Sometimes I actually enjoy the concept of eye makeup because I would like to rebel against superficial purity. Like the kind you get in flow yoga class. So while I do want to feel authentic, purity is not what I am getting at by wearing no eye makeup. Sometimes I see people who look pure and often they have heavy eyeliner and eyemakeup on, and it makes their eye balls light up. So I don't want to hate on the practice of putting effort and experimentation into beauty, but it does not have to be basic to existence. It would be great if it became part of a special ritual for a certain kind of day. Like maybe I will wear it only when I teach in the Bronx. Every day in the Bronx is a special day, and any tears shed can be marked with black streaks on my cheeks.

Tuesday, April 22, 2008

Grad School

Why would I do that? Would it mean that one day I could do design work for Gucci? I mean I am already doing a lot of their work for free. I was starting to write my application, stating what led me to the decision to apply... what events? I was born, I saw well designed stuff, I wanted it, and I can't stop trying to make it. Please teach me how to do it better and for free. Done.

A solution

So it turns out I am a scorpio. I feel afraid of what I seem to be doing all the time! Here is my solution.

``I like to ask audiences to consider this as a hiring decision,'' Clinton said on MSNBC's ``Countdown with Keith Olbermann'' show. ``If you were to hire the person you thought was ready on Day One to do the toughest job in the world, what would you look for?''

Everything. And if I was hiring a boyfriend? Also, everything. Let's make everything into a personnel decision. Send it to human resources. Do the paperwork. Invoice later.

Thursday, April 10, 2008

Day 3: No More Mascara

As long as I can remember my mom was wearing mascara. When things were bad it would pool under her eyes. As she got older and the skin around her eyes became looser and drier, she had some difficulty wearing the same eye shadow system that she had developed over several decades, but mascara never caused any problems so it remained part of a daily and weekly beauty regiment. Her eye shadow routine is more complicated than I could understand at its most refined and practiced point, but the application involved layers of dark shadows deepening creases blended with layers of light, bright, iridescent, and undetectable hues to advance important bones and shapes. When she felt she had gained weight and her face shape became rounder and the contours less defined, it became all the more important to feature her eyes with plenty of strategically placed color. As I grew older these types of small adjustments in routine and aesthetic seemed commonplace, and I adopted these systems, though I never refined the processes the way my mother had mastered them.
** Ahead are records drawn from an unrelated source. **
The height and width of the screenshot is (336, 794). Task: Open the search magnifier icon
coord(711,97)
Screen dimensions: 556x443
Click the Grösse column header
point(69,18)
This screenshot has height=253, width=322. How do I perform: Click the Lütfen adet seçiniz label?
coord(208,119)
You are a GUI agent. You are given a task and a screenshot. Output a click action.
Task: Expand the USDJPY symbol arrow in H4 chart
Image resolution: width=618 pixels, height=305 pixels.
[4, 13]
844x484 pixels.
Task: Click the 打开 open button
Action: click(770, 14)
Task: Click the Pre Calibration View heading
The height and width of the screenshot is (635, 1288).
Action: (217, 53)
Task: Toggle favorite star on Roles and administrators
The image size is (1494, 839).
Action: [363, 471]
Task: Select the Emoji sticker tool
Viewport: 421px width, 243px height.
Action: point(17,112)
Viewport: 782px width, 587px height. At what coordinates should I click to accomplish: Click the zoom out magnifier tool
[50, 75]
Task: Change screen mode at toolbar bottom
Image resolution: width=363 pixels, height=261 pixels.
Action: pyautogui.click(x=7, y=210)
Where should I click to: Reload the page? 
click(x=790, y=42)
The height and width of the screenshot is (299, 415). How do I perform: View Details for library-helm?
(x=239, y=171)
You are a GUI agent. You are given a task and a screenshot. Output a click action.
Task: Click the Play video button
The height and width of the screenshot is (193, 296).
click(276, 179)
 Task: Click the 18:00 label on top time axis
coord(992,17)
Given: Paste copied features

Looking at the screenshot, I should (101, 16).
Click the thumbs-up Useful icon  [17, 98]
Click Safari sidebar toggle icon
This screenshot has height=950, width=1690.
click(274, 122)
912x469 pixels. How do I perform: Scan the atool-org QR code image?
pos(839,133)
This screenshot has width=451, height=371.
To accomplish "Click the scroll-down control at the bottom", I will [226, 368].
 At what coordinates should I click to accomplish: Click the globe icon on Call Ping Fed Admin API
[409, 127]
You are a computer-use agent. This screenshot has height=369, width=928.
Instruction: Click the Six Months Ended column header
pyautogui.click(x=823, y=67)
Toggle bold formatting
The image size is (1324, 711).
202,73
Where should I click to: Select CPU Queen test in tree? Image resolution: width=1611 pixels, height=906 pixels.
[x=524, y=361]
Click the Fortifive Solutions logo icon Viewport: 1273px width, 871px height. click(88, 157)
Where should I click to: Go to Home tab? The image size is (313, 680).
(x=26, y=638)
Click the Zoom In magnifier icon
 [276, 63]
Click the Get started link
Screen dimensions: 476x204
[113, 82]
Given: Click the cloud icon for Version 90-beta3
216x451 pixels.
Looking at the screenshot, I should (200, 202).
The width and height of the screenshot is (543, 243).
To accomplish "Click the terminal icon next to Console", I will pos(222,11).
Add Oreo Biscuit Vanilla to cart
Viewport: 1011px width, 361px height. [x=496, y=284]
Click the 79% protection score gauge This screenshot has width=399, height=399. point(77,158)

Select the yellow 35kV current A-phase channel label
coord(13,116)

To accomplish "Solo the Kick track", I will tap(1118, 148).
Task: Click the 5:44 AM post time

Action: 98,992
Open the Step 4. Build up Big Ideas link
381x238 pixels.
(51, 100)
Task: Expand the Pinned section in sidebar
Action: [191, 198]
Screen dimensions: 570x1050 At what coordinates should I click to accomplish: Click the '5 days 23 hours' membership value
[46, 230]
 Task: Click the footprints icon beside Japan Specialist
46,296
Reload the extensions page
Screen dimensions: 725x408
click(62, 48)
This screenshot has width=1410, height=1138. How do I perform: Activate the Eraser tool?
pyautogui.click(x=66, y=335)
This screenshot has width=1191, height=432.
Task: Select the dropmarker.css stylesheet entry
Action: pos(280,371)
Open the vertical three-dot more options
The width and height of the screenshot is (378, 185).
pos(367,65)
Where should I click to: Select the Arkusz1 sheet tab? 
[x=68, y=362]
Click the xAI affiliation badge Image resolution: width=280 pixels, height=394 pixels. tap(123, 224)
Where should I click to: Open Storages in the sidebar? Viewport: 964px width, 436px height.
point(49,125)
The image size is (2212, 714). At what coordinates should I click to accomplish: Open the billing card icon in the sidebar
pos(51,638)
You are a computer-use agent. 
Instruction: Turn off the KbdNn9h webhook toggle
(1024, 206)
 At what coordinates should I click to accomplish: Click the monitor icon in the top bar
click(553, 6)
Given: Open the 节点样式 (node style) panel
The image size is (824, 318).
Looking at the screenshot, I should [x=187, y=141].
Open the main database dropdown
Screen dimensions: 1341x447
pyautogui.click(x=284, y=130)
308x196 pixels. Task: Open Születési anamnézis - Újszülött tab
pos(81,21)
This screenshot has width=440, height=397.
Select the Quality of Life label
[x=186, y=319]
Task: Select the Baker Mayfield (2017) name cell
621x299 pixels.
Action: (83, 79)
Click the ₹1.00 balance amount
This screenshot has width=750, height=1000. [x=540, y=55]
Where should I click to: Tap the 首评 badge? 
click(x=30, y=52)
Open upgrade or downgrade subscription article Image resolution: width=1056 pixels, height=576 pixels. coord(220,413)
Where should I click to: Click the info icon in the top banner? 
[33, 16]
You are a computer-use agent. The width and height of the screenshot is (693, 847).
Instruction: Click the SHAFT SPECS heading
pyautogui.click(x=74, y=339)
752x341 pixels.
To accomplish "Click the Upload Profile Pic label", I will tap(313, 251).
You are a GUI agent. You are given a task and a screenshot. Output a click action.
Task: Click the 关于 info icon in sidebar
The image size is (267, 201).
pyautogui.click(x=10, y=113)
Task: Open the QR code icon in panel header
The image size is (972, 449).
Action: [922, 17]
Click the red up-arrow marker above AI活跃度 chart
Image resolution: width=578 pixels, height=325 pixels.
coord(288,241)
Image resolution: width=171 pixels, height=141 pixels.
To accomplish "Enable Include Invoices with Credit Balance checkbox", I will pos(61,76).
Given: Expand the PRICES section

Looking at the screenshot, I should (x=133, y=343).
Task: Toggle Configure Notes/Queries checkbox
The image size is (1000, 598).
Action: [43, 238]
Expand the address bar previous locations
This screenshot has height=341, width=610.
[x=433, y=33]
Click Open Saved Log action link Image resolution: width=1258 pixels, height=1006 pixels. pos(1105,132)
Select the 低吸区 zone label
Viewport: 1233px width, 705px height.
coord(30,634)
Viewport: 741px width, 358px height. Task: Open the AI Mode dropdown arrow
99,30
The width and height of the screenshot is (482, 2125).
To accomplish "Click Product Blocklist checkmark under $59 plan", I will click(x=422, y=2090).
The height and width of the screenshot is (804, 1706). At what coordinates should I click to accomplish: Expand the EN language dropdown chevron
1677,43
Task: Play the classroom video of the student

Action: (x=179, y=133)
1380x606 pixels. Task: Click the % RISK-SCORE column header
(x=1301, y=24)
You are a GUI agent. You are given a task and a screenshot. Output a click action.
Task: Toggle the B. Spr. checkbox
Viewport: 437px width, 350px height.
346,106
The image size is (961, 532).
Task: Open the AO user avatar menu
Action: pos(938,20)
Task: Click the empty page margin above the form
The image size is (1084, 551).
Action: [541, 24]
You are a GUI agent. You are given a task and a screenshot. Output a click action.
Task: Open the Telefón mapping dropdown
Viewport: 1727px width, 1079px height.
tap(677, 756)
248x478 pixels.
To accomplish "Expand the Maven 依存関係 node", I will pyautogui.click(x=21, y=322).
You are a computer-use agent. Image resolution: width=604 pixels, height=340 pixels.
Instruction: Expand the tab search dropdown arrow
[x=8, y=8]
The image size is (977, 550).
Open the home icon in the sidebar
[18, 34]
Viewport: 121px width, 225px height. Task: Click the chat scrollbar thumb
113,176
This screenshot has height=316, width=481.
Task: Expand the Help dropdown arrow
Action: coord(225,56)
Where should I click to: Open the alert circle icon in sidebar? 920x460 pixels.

The weird thing is that my mom developed these operational aesthetic systems by herself. My grandma didn't ever wear makeup, and even bragged to me as a teenager that she never even considered it an option, and her skin was nicer than my young and vibrant mother's ever was because of it. My mom had two brothers and lived amongst farm fields where tornadoes, tupperware, horses, and Catholicism ruled, so her expertise was self taught.

Just because you have nothing doesn't mean you have to look that way.

I guess I thought that the mascara was a requirement for existence. When I was in Finland, isolated from humanity, I was to be found walking across frozen lakes, mascara running down my cheeks when the wind made my eyes tear up. When I was avenged by Montezuma in the Yucatan and hadn't managed to eat for 8 days, I did apply a little mascara before I visited the doctor. It didn't feel like a choice. I also didn't take it for granted.

Every day it feels like a luxury to apply some black muck to my long eye lashes. A little magic trick. I know it changes my whole profile. I worry that I might actually look like a completely different person, maybe not even a female person if I don't have this little accent to my face. Yesterday was day two of no mascara. That makes today day three with no black magic eyes.

Everyone has treated me the same so far. Less gunk is in my eyes when I wake up. No black spots on my pillow revealing the position of my face for 6 hours.

Is this the end of something? I will keep you up to date.